* **Текст для изучения**:
==================================================

Гучков, наконец, справился с волнением и стал рассказывать царю, что «происходит в Петрограде… Он говорил правду, ничего не утаивая… Государь смотрел перед собой, спокойно, совершенно непроницаемо. Единственное, что мне казалось, можно было угадать в его лице: «Эта длинная речь – лишняя».
Тем временем генерал Рузский шепотом сообщил Шульгину, что к Пскову двигались грузовики с вооруженными солдатами, которые были задержаны. Рузский не знал, кто направил эти грузовики, а Шульгин не был уверен, что вооруженных людей удастся долго сдерживать.
Когда Гучков кончил речь, Николай II сказал: «Я принял решение отречься от престола… До трех часов сегодняшнего дня я думал, что могу отречься в пользу сына, Алексея… Но к этому времени я переменил решение в пользу своего брата Михаила… Надеюсь, вы поймете чувства отца». Шульгин заметил: «Последнюю фразу он сказал тише».

==================================================

* **Задания для выполнения**:
[1] Ответьте по тексту об отречении Николая II:
(а) Как смотрел государь, пока Гучков рассказывал о том, что происходит в Петрограде?
(б) Кто шепотом сообщил Шульгину о грузовиках с вооруженными солдатами, двигавшихся к Пскову?
(в) В пользу кого Николай II до трех часов дня думал отречься и в пользу кого затем переменил решение?
[2] Продолжите текст об отречении Николая II, начав сразу после замечания Шульгина о том, что последнюю фразу государь сказал тише.

* **Исходные данные**:
==================================================

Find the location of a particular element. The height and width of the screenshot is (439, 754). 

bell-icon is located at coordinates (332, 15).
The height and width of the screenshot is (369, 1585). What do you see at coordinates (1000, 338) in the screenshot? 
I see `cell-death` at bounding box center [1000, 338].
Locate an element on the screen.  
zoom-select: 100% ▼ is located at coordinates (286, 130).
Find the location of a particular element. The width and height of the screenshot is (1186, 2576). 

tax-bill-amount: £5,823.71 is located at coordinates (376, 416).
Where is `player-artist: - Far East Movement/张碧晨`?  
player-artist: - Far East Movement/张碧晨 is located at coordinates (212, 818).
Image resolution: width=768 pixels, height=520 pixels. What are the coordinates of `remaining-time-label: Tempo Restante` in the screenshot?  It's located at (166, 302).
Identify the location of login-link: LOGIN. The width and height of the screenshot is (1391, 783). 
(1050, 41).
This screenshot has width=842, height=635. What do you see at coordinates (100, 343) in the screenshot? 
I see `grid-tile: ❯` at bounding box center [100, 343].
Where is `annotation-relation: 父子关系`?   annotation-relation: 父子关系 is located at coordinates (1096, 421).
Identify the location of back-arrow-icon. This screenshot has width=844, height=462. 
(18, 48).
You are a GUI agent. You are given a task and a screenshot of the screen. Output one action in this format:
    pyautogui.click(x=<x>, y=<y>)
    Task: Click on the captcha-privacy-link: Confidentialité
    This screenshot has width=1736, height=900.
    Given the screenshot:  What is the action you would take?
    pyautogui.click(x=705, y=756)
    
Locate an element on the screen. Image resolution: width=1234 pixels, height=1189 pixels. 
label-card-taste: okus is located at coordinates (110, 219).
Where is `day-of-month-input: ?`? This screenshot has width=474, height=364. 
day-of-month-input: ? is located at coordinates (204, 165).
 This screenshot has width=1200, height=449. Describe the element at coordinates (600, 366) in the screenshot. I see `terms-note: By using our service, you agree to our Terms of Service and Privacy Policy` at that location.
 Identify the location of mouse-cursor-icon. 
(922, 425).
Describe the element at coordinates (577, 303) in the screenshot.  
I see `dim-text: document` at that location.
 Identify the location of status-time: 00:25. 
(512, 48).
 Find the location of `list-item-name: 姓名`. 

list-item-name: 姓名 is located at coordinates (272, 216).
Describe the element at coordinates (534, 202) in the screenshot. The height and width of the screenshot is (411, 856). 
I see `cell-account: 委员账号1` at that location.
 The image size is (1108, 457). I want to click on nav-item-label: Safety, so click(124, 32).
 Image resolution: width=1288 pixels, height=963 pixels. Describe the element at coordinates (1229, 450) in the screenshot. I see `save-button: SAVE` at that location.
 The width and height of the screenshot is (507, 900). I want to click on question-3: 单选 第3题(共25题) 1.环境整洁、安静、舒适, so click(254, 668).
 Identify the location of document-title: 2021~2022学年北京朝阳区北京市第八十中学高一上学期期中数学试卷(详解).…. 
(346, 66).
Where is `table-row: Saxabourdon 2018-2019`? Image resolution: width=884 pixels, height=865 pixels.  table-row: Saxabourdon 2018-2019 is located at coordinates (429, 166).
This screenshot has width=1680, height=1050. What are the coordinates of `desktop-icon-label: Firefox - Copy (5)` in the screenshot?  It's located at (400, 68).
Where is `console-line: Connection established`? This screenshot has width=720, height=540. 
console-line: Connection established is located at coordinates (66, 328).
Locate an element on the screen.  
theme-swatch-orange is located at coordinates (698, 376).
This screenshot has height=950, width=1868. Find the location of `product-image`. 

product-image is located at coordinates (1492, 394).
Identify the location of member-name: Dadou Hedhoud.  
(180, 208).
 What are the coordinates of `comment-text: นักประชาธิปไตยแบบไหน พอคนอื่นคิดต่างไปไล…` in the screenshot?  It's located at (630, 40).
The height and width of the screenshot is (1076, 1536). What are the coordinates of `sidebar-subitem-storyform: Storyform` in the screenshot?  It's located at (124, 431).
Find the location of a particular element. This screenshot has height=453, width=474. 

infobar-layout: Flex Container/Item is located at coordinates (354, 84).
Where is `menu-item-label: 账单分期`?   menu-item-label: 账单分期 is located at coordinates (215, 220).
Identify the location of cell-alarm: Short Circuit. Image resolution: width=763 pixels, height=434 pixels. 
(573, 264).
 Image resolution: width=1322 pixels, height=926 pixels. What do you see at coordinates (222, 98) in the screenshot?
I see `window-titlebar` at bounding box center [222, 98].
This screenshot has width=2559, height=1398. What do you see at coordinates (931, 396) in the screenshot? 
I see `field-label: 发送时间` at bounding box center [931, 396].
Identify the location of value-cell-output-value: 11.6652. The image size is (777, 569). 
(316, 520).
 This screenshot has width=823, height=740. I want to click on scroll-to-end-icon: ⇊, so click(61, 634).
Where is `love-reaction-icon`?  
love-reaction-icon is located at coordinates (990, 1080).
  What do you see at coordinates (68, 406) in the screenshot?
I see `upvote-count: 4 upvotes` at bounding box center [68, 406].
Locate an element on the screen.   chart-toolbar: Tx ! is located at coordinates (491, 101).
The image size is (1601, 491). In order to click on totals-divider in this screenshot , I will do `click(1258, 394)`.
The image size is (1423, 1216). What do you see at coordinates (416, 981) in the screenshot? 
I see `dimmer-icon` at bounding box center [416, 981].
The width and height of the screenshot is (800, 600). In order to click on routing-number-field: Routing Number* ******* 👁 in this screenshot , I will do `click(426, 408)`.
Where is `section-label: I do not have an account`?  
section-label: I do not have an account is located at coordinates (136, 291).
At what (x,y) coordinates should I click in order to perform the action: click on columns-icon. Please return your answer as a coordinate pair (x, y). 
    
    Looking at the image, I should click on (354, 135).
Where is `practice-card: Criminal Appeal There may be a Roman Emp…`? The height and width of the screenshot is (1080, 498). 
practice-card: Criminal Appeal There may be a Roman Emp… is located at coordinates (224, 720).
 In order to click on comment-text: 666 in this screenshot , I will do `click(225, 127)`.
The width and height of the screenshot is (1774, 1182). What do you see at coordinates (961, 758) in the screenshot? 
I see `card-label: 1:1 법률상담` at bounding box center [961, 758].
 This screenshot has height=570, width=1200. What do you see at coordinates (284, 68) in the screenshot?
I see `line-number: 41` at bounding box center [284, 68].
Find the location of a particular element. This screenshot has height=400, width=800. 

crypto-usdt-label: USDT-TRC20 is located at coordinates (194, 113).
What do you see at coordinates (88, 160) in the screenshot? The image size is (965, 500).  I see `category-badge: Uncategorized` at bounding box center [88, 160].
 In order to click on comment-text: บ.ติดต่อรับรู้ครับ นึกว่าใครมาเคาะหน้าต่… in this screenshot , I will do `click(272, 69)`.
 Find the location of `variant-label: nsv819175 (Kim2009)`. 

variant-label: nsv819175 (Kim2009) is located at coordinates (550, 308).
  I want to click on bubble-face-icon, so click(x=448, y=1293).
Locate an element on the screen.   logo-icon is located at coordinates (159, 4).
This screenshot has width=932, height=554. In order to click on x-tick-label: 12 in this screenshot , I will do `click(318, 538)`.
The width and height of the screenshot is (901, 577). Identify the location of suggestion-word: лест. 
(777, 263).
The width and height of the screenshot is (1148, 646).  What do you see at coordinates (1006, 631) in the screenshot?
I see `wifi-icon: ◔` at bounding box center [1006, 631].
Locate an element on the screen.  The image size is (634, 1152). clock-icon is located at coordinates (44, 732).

==================================================

* **Ответы**:
[1]
(а) Перед собой, спокойно, совершенно непроницаемо.
(б) Генерал Рузский.
(в) Сначала в пользу сына Алексея, затем в пользу брата Михаила.

[2]
Проект манифеста, который привезли с собой Шульгин и Гучков, предполагал отречение Николая II в пользу сына Алексея. После некоторого замешательства посланцы Думы пришли к выводу: «Решение царя совпадало в главном… Алексей или Михаил перед основным фактом – отречением – все же частность… Кроме того, каждый миг был дорог. И не только потому, что по шоссе движутся вооруженные грузовики, которых мы достаточно насмотрелись в Петрограде и знали, что это такое, и которые генерал Рузский приказал остановить (но остановят ли?), но еще и вот почему: с каждой минутой революционный сброд в Петрограде становится наглее, и, следовательно, требования его будут расти. Может быть, сейчас еще можно спасти монархию, но надо думать и о том, чтобы спасти хотя бы жизнь членам династии». В то же время Шульгин писал, что он и Гучков пытались спасти «монархию через отречение».
Шульгин вспоминал, что он думал о «юридической неправильности»: «государь не может отрекаться в пользу брата». Но тут же пришла в голову другая мысль: «Пусть неправильность!.. Может быть, этим выиграется время… Некоторое время будет править Михаил, а потом, когда все угомонится, выяснится, что он не может царствовать, и престол перейдет к Алексею Николаевичу…».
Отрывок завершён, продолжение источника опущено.